Docs
Run RosalindDB in five minutes
One docker compose up stands up the whole stack — Control Plane, Query Data Plane, three async workers, Postgres, Redis, and a MinIO bucket — on a single Docker network. No signup, no API key.
Quickstart
Four steps. Examples assume the default OSS run mode — RB_REQUIRE_AUTH off, single implicit default tenant, no auth headers. If you've flipped auth on, see Authentication for the bearer-token shape.
Step 1
Run the stack
You need Docker and curl. Nothing else.
git clone https://github.com/rosalinddb/rosalinddb.git cd rosalinddb docker compose up
The Control Plane comes up on http://localhost:8080 as the single public origin. MinIO, Postgres, Redis, and the validator / builder / ephemeral workers all run privately on the compose network. First boot pulls images and runs migrations; subsequent runs start in a few seconds.

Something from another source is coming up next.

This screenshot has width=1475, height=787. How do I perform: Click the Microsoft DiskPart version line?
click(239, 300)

Heads up: the OSS default has no auth. Do not expose :8080 to the public internet without flipping RB_REQUIRE_AUTH=true first. The CP logs a loud warning at startup if it detects a likely-public bind.
Step 2
Create a dataset and ingest
A dataset is a named, tenant-scoped collection of vectors with a fixed embedding dimension. The dimension is set at create time and immutable thereafter.

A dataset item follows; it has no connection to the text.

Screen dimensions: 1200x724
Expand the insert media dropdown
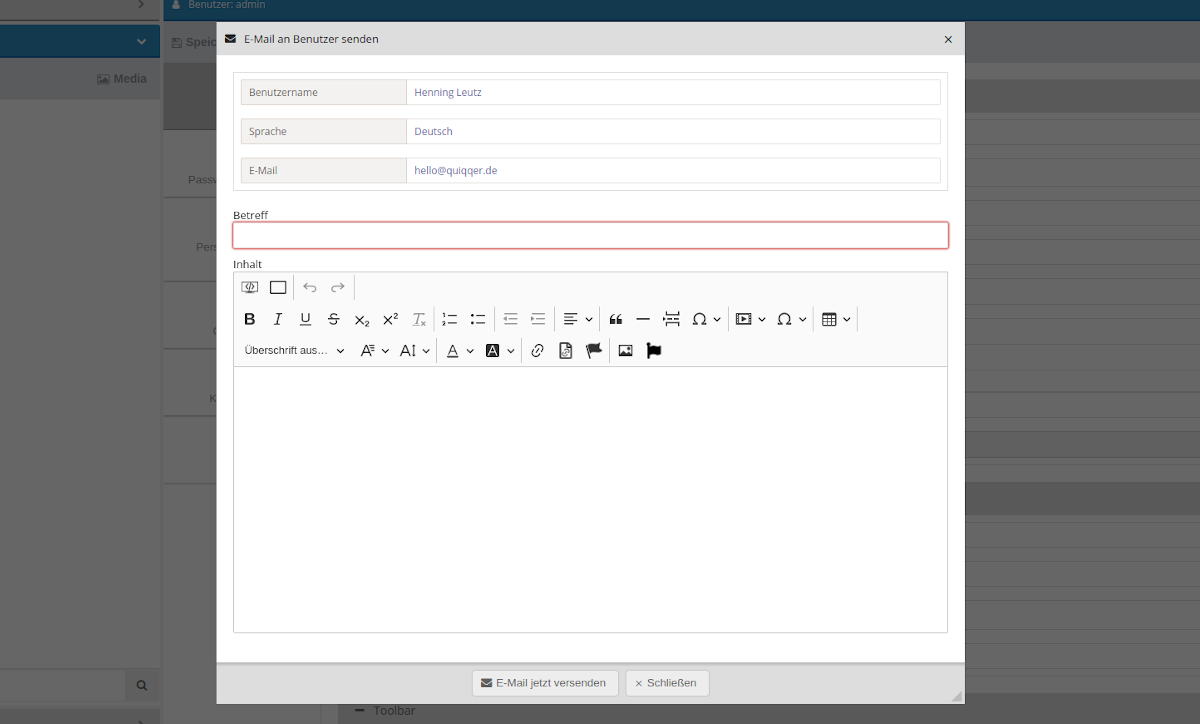coord(750,319)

curl -X POST http://localhost:8080/v1/datasets \
-H 'Content-Type: application/json' \
-d '{"name": "products", "dimension": 4}'Ingest a couple of vectors as NDJSON — one record per line, each with an id, a values array matching the dataset's dimension, and an optional metadata object:
curl -X POST http://localhost:8080/v1/datasets/products/vectors \
-H 'Content-Type: application/x-ndjson' \
--data-binary $'{"id":"a","values":[0.1,0.2,0.3,0.4],"metadata":{"category":"books"}}\n{"id":"b","values":[0.5,0.5,0.5,0.5],"metadata":{"category":"movies"}}\n'Ingest returns immediately — the heavy work (validate, build the FAISS shard) runs on async workers behind a Redis reliable queue. Poll for readiness:
curl http://localhost:8080/v1/datasets/products # wait until "status": "indexed"
Step 3
Query
Top-k nearest-neighbour search with an optional AND-of-equals metadata filter. The dataset returns the int64 FAISS hits translated back to your caller-supplied id + metadata via the sidecar.
curl -X POST http://localhost:8080/v1/query \
-H 'Content-Type: application/json' \
-d '{"dataset":"products","vector":[0.1,0.2,0.3,0.4],"top_k":2,"filter":{"category":"books"}}'Response (HTTP 200):
{
"matches": [
{ "id": "a", "score": 0.0, "metadata": {"category": "books"} }
]
}Step 4
Where next
That's the whole API surface in three calls. From here:
- Architecture — what's running under that one host port, and why.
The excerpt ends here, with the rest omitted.